背景にあるのが、いわゆる「2024年問題」。トラックドライバーの時間外労働の上限が2024年4月から年間960時間に制限され、人手不足や物流の停滞などが予想されています。

(両備ホールディングス トランスポーテーション&トラベル部門 大上真司副部門長)
「コロナがあけて需要が戻ってきたときに、客が待っているのに車を走らせられないという現実。乗務社員の充実が必要で、課題の解決をするプロジェクトを進めていきたい」

プロジェクトでは、2023年度末までに800回以上の採用説明会やイベントの開催も予定しているということです。


物流や公共交通の業界では深刻な人手不足が続いています。2024年問題やコロナ禍が及ぼした雇用への影響など、背景を解説します。

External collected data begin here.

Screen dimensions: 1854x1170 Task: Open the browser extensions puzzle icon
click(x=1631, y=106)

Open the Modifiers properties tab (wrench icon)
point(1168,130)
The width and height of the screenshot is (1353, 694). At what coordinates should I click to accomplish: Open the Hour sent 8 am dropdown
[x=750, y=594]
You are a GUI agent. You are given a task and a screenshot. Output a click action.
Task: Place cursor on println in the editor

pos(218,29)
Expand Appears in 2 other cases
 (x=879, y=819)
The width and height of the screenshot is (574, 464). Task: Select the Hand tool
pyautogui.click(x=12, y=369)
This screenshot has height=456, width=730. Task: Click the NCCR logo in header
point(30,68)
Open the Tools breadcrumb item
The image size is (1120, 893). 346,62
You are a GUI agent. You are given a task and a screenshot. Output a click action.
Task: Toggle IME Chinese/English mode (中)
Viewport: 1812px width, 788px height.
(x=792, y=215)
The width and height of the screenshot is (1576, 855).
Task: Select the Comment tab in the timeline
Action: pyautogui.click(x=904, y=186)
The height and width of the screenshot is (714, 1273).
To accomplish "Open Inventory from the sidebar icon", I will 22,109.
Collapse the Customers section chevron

今後の物流業界に大きな影響を与えるとされる2024年問題。これまでトラックやタクシーなど自動車運転業務に時間外労働の上限規制はありませんでしたが、2024年4月からは上限が年間960時間に規制されるようになります。

(奥原怜奈記者)
「運送会社で考えてみると労働時間が減少することで1人のトラックドライバーが1日で運ぶ荷物の量が減ることになります」

このため、現在の輸送量を維持するためには、より多くのドライバーが必要になります。

また、こちらは両備グループ5部門の乗務社員数の推移です。
両備G乗務社員推移
2020年度と比べると、2022年度は約2割減っています。コロナ禍による利用者の減少でドライバーが離職したことなどが要因で、多くの業種で人手不足が問題となる今、再び人材を確保するのは簡単ではないといいます。

物流や公共交通機関の人手不足は私たちの生活と密接に関わっているだけに、今回のプロジェクトが成果を生むのか、注目です。